Gail Jones folgt diesen Figuren durch Sydney, auf ihren eigenen und doch verbundenen Wegen, eingehüllt in Erinnerungen, Schuld und Bedauern, während die Stadt um sie herumwirbelt. „Ein Samstag in Sydney“ ist ein tief berührender Roman über Liebe, Verlust und die Last der Vergangenheit. (Inhalt lt. Verlag)
Rezension:
Um so mehr sie den Blick versuchen, nach vorne zu richten, um so mehr holt die Figuren ihre Vergangenheit wieder ein. Im Hier und Jetzt der Vergangenheit verhaftet sind die Protagonisten in Gail Jones‘ Erzählung „Ein Samstag in Sydney“, in derer die Schicksale, Lebensgeschichten einander streifen, immer einen Schritt voran. Das Ziel im übertragenen Sinne indes, ist für alle nur schwer zu erreichen.
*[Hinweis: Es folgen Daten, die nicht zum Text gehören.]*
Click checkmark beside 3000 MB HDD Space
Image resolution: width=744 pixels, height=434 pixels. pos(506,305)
Im flirrenden Sydney, am Hotspot der Touristen entspinnt sich die Geschichte, erzählt abwechselnd aus der Sicht der Figuren, die unterschiedliche Schicksale zu tragen haben, unter derer Last sie in verschiedener Form in ihren Nachwirkungen zusammenbrechen drohen. Was hält uns aufrecht? Was lässt uns weitergehen, suchen? Gail Jones widmet sich diesen und anderen philosophischen Fragen und verwebt sie in ruhiger Tonalität in ihrer Erzählung.
Der Geschichte gibt dies zunächst ihren roten Faden, die Figuren bekommen so schnell Konturen. Alle haben sie Ecken und Kanten. Gail Jones spielt mit Ecken und Kanten, die nach und nach zum Vorschein treten. Spannend sind die Sichtweisen der einzelnen Figuren, die jede für sich einen Roman in diesem Umfang verdient hätten, so jedoch neigt man zum Springen, manchmal gar querlesen. Der Spannungsbogen wird über die gesamten Handlungsstränge flach gehalten. Die Tonalität trägt ihr übriges dazu bei.
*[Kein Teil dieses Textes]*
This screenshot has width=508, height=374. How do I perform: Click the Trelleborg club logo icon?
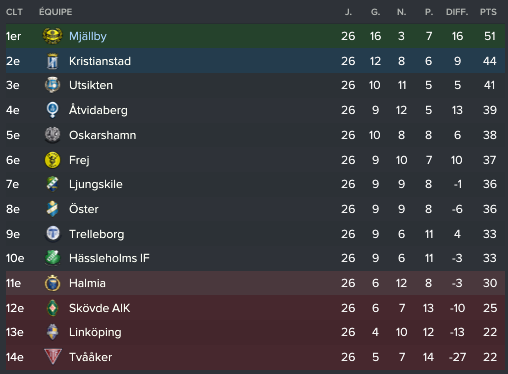tap(52, 234)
Natürlich, der Handlungsort ist aus unserer Perspektive heraus wieder interessant. Australien vermag auf der anderen Seite der Erdkugel zu faszinieren, sowohl das futuristisch anmutende Opernhaus, welches die Skyline Sydneys bestimmt, als auch die Ursprünglichkeit der Provinz, des Herz von Australien. Die Autorin schafft es, hier Vorstellungswelten vor dem inneren Auge entstehen zu lassen, nur fügt sich beides nicht harmonisch zusammen.
Immer wieder wartet man auf Wendungen, einem anziehenden Tempo, doch plätschert der Roman förmlich unter der gleißenden Sonne Australiens dahin, dass es nicht einmal hilft, den hier zu lesen. Das Schicksal der Figuren berührt da leider viel zu wenig und verfängt nicht.
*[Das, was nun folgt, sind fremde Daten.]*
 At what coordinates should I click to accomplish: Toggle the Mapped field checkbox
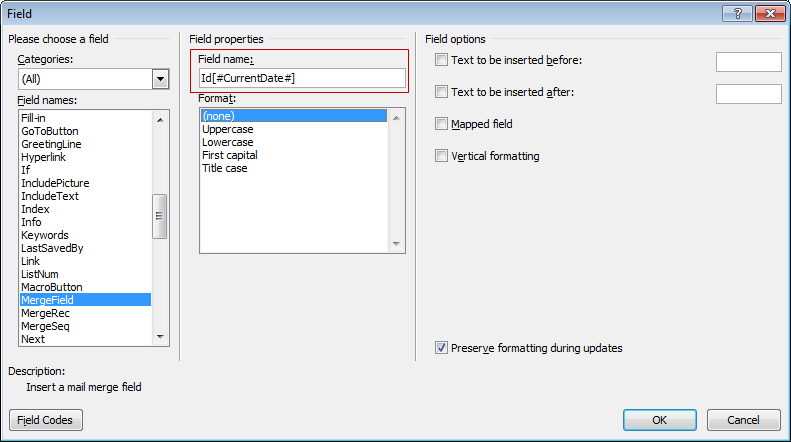pos(442,124)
Hier hätte mehr Ausführlichkeit jedem Handlungsstrang, jeder Figur gut getan, die wir so nur streifen als würden wir selbst an ihnen vorbeigehen, vielleicht bemerken, dann jedoch im nächsten Moment schon vergessen. Da hilft es nicht mal, dass im realen Leben auch jeder von uns eine eigene Geschichte mit entsprechenden Höhen und Tiefen hat, vielleicht mit etwas hadert. Nur in den seltensten Fällen machen wir dies uns bewusst. Im Roman, wo dies an sich hätte gelingen sollen, denn das Grundprinzip ist durchaus interessant, funktioniert das hier jedoch auch nicht wirklich. Schade.
Autorin:
Gail Jones wurde 1955 geboren und ist eine australische Schriftstellerin. Zunächst studierte sie an der University of Western Australia in Perth, bevor sie 1992 begann, Romane und Erzählungen zu veröffentlichen. Diese wurden in zahlreichen Sprachen übersetzt und mehrfach ausgezeichnet. 2014 wurde sie durch das Berliner Künstlerprogramm des DAAD als Gast nach Deutschland eingeladen. In Australien lehrt sie Kreatives Schreiben.